- _SET OF TASKS_
(1) Answer these questions using the passage on European capital markets:
(a) Which two supervisory authorities control the Italian and German capital markets?
(b) What stock market capitalisation does the passage give for the Piazza Affari stock exchange?
(c) What would be disastrous for Europe's individual member states?
(2) In the passage on European capital markets, rewrite the stretch from "The capitalisation of" through "are non-American companies).", swapping "Milan" for "Turin".

- _GIVEN PASSAGE_

The capitalisation of European stock exchanges remains a sub-multiple not only of the American ones (Nyse and Nasdaq), but also of the Asian ones (Tokyo, Shanghai, Hong Kong, Singapore). The reason is obvious: when an Italian company is listed in Milan, it is in fact accessing predominantly domestic savings (stock market capitalisation of the Piazza Affari stock exchange: 800 billion euros; stock market capitalisation – ‘market cap’ – of the Nyse on Wall Street: 25 billion dollars, of which almost one third are non-American companies).

Once again, the key word in the problem is integration: it is very true that a German saver can buy shares in Italy and vice versa, but this remains a ‘foreign investment’. The Italian and German capital markets are controlled by different supervisory authorities (Consob and BaFin; the European authority ESMA has only coordinating powers); the rules governing the operation of German and Italian companies (company law; crisis and insolvency codes) remain distinct; just as the taxation on business income produced in Italy or Germany, or any other European state, is different, with a variability across Europe – from 9% in Hungary and 12% in Ireland, to 35% in Malta – that is unparalleled among the various US states (with a minimum tax rate of 21% and a maximum of 30%).

Despite the extraordinary progress made, given its democratic rules of governance, Europe is still in limbo. In today’s competitive and geopolitical environment, returning to its original values would be disastrous for its individual member states. All that remains is to move forward, with the utmost determination and with the awareness that the “particular” disadvantages of integration are far outweighed by the advantages of general interest.

- _DATA PROVIDED_
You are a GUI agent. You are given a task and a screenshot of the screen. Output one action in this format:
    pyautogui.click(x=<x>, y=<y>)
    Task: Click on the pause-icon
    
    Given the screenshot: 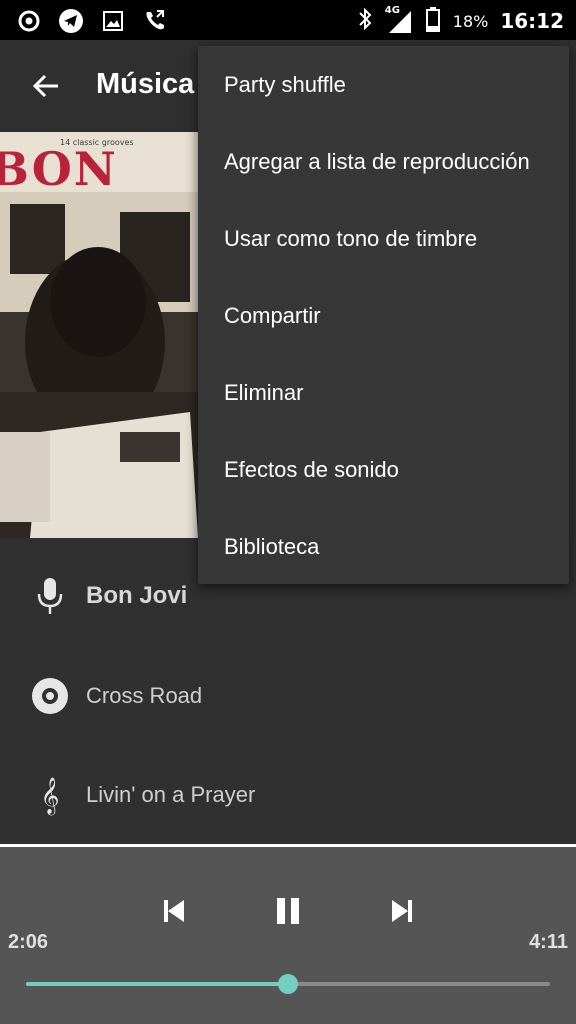 What is the action you would take?
    pyautogui.click(x=288, y=911)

- _RESPONSES IN ORDER_
(1)
(a) Consob and BaFin.
(b) 800 billion euros.
(c) Returning to its original values.

(2)
The capitalisation of European stock exchanges remains a sub-multiple not only of the American ones (Nyse and Nasdaq), but also of the Asian ones (Tokyo, Shanghai, Hong Kong, Singapore). The reason is obvious: when an Italian company is listed in Turin, it is in fact accessing predominantly domestic savings (stock market capitalisation of the Piazza Affari stock exchange: 800 billion euros; stock market capitalisation – ‘market cap’ – of the Nyse on Wall Street: 25 billion dollars, of which almost one third are non-American companies).